PDA

View Full Version : Linux Big5 to GB converter



Omega Blue
29th May 2006, 07:56 AM
I just need a simple, command line based program that converts Big5 text to GB. Does anybody know about this?

There's nothing on Freshmeat I can find. There are 3 on SourceForge but the most relevant one is of version 0.0.1. Hm.

Google didn't turn up much, either.

TIA.

markkuk
29th May 2006, 08:36 AM
iconv can do that, it's included in Fedora by default.

man iconv
iconv --from-code BIG-5 --to-code GB --output outputfile inputfile

Omega Blue
29th May 2006, 09:16 AM
Thanks, I'll try it out.

Omega Blue
30th May 2006, 04:22 AM
It doesn't work? I tried with the following sample:



龍天後土

in a file "foo.txt" like this:



iconv -f BIG5 -t GB foo.txt

and got "iconv: illegal input sequence at position 0."

Any ideas?

markkuk
30th May 2006, 09:26 AM
The error means that the input file "foo.txt" begins with a byte sequence that isn't valid in the chosen input encoding. Are you sure foo.txt is in BIG-5? Maybe it's in BIG5-HKSCS?

Omega Blue
30th May 2006, 09:32 AM
Okay. If I run just "iconv foo.txt" it reads the input correctly to output. When I run "iconv -f big5 foo.txt" it outputs the first character incorrectly, then aborts with "illegal input sequence at position 2." If I use "iconv -f big5-hkscs foo.txt" instead it outputs all 4 characters, although incorrectly, then aborts with "illegal input sequence at position 8."
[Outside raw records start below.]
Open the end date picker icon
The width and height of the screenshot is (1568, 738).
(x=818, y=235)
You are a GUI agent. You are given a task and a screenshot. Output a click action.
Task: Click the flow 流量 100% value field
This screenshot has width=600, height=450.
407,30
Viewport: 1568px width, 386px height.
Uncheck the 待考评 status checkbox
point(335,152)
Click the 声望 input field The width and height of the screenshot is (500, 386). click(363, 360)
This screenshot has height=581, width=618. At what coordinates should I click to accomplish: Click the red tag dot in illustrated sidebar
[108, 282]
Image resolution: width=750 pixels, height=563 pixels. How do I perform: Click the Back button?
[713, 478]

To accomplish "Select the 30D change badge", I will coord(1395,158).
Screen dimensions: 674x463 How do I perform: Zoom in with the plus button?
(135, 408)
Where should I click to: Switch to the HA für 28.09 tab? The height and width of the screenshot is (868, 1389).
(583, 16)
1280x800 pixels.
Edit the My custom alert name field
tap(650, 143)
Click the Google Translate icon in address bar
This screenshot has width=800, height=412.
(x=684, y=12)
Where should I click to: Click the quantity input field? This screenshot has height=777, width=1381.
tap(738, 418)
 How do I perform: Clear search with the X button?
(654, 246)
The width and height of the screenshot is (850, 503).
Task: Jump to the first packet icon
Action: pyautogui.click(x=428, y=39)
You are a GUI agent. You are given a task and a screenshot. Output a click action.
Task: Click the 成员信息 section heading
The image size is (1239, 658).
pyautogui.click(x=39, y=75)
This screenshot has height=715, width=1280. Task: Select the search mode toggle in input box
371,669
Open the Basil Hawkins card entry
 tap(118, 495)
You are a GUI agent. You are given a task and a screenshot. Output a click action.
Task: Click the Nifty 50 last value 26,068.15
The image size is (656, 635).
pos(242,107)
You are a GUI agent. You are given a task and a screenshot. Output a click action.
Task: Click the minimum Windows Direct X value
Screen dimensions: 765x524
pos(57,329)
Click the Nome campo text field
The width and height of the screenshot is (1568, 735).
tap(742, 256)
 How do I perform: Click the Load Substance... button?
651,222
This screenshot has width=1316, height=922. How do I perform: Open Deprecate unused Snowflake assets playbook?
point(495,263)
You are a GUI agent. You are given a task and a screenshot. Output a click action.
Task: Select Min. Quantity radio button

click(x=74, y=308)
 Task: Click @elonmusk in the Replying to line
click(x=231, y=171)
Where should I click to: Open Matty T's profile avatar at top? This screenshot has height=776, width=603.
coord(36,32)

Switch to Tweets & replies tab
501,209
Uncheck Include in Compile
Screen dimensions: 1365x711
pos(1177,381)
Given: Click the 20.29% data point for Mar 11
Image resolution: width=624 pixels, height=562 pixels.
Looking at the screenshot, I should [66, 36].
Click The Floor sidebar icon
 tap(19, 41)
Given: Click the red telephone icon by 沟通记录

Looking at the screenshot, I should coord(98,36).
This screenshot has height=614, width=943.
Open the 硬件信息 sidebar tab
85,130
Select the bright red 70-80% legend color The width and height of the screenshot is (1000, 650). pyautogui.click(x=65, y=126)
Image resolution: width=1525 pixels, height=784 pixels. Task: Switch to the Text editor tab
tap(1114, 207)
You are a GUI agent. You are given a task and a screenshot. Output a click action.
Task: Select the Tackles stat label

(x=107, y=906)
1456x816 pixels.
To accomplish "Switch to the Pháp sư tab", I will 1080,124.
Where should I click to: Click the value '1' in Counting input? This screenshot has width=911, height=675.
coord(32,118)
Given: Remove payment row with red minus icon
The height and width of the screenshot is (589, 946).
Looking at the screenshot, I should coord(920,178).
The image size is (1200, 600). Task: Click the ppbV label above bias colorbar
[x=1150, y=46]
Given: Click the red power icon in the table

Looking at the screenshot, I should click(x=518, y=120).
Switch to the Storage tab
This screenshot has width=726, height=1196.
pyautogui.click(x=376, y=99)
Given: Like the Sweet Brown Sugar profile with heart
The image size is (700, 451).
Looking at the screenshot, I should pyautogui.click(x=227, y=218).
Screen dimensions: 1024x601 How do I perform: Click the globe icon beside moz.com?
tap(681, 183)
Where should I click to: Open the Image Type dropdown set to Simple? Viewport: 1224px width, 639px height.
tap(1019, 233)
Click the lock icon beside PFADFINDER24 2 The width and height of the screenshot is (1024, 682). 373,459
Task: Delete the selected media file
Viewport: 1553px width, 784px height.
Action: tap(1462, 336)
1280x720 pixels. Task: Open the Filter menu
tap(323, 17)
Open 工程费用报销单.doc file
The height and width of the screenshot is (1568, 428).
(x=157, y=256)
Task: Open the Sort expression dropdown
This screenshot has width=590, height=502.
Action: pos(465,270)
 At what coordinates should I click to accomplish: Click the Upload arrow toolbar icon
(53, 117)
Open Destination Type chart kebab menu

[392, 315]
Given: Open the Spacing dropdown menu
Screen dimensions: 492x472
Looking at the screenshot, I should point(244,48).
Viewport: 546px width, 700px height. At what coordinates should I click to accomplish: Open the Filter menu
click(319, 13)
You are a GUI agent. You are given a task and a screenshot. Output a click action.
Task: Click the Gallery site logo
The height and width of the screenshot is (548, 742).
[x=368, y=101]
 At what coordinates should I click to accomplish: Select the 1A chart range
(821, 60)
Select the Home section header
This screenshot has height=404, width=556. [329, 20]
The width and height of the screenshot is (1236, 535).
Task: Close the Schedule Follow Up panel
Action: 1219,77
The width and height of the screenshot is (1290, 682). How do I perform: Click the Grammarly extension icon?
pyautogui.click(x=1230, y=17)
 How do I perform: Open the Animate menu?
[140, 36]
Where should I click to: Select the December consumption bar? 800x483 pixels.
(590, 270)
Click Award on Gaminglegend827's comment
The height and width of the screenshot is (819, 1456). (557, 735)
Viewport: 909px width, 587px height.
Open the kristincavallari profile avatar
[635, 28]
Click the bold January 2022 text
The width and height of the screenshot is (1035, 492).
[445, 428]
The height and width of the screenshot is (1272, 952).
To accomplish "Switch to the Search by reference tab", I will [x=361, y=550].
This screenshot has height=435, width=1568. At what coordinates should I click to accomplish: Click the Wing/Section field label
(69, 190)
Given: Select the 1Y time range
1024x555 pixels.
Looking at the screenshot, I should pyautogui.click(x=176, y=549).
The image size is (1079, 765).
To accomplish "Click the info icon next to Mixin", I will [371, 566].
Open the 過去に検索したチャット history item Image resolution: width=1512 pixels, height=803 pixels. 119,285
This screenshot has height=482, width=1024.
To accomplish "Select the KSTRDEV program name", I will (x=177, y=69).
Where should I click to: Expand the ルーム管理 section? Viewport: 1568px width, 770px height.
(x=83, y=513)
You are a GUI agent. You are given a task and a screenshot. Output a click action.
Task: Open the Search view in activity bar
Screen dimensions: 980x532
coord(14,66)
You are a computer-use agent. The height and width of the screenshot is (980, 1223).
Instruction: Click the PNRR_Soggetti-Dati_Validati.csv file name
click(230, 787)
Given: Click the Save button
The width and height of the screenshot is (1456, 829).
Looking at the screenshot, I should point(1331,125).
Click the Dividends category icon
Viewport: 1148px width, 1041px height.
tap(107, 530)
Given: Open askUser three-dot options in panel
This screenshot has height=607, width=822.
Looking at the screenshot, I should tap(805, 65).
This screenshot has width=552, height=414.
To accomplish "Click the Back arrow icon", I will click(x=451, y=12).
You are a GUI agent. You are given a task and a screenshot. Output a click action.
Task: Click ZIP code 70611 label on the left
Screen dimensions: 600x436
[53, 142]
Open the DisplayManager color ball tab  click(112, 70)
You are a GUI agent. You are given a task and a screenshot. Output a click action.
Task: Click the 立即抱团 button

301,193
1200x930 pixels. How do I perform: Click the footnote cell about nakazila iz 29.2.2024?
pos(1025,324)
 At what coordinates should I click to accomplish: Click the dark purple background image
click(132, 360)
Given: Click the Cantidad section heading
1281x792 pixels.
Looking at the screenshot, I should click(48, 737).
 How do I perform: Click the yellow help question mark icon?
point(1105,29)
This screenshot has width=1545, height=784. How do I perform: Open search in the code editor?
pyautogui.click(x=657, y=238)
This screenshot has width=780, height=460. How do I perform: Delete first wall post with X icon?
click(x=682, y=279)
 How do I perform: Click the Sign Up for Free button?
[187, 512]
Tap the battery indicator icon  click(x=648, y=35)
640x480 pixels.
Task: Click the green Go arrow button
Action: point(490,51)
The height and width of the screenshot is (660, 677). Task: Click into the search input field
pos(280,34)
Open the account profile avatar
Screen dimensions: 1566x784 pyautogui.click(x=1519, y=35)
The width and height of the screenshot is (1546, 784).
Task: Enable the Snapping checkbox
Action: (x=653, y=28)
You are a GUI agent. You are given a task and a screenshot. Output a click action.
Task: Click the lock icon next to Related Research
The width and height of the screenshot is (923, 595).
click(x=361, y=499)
Is there a utility to find out the encoding of the file?

Edit: I figured it out, it's in utf-8. However when I add the output part I still get the original error. Any ideas?

Omega Blue
30th May 2006, 09:46 AM
Further experimentation shows that iconv can't convert to GB from utf-8, but can convert to Big5 from utf-8. Very strange.

markkuk
30th May 2006, 10:32 AM
Is there a utility to find out the encoding of the file?

See here: http://www.mandarintools.com/sinodetect.html (needs Java).